GFP Transgene Not Detected
Table of Contents
Problem Description
The customer found that although the GFP transgene was included in the reference genome, the expression of the GFP gene could not be detected in the cloud platform analysis results.
Troubleshooting Process
- Initial Confirmation:
- The expression matrix contained the GFP gene, but the RDS file did not, resulting in no corresponding gene in the cloud platform analysis.
- Sample Verification:
- For example, in one sample, the BAM file could be aligned to the GFP gene, and all alignments were 150 matches.
- However, the
XS
tag was alwaysXS:Z:Unassigned_NoFeatures
. - This indicated that the GFP gene could be aligned, but was not recognized during quantification by featureCounts.
zcat features.tsv.gz | grep -n GFP
zcat matrix.mtx.gz | awk -v gene_row=index '$1 == gene_row { count++ } END { print count }'
samtools view sample_SortedByCoordinate_withTag.bam | grep "GFP"
- Multiple Sample Review:
- Other samples showed the same issue: the GFP gene was not quantified.

[Extracted data]
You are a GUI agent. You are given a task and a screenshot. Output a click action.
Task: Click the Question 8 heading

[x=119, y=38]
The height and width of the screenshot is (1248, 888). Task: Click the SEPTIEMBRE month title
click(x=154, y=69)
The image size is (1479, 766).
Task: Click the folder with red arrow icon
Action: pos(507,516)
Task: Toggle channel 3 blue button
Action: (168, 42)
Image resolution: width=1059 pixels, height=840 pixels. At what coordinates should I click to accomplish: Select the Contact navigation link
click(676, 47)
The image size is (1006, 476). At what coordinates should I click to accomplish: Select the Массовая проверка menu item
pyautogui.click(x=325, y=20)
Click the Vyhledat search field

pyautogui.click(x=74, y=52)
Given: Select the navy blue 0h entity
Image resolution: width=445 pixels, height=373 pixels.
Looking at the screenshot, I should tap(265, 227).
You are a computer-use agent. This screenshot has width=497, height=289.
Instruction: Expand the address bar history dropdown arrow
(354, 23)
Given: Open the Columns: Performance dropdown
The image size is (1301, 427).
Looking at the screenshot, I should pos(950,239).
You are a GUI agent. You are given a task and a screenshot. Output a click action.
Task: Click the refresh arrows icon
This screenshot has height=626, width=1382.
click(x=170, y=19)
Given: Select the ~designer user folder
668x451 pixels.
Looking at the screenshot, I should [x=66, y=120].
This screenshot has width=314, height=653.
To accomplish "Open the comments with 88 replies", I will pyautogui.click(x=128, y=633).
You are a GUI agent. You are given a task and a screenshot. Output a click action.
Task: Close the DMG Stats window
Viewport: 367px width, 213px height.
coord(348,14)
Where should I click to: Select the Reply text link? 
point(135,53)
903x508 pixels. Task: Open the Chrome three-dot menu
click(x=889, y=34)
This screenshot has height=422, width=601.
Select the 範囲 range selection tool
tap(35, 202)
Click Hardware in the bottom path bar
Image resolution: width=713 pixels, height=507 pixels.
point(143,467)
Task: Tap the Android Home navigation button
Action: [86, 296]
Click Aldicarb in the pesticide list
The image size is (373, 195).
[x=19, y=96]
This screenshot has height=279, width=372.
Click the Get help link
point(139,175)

[Task item]
Answer these questions from the GFP transgene troubleshooting page above:
1. Which file contained the GFP gene, and which file did not?
2. In the sample checked during verification, how many matches did every alignment to the GFP gene show?
3. What did the review of multiple samples find?

[Response to this task]
1. The expression matrix contained the GFP gene; the RDS file did not.
2. All alignments were 150 matches.
3. Other samples showed the same issue: the GFP gene was not quantified.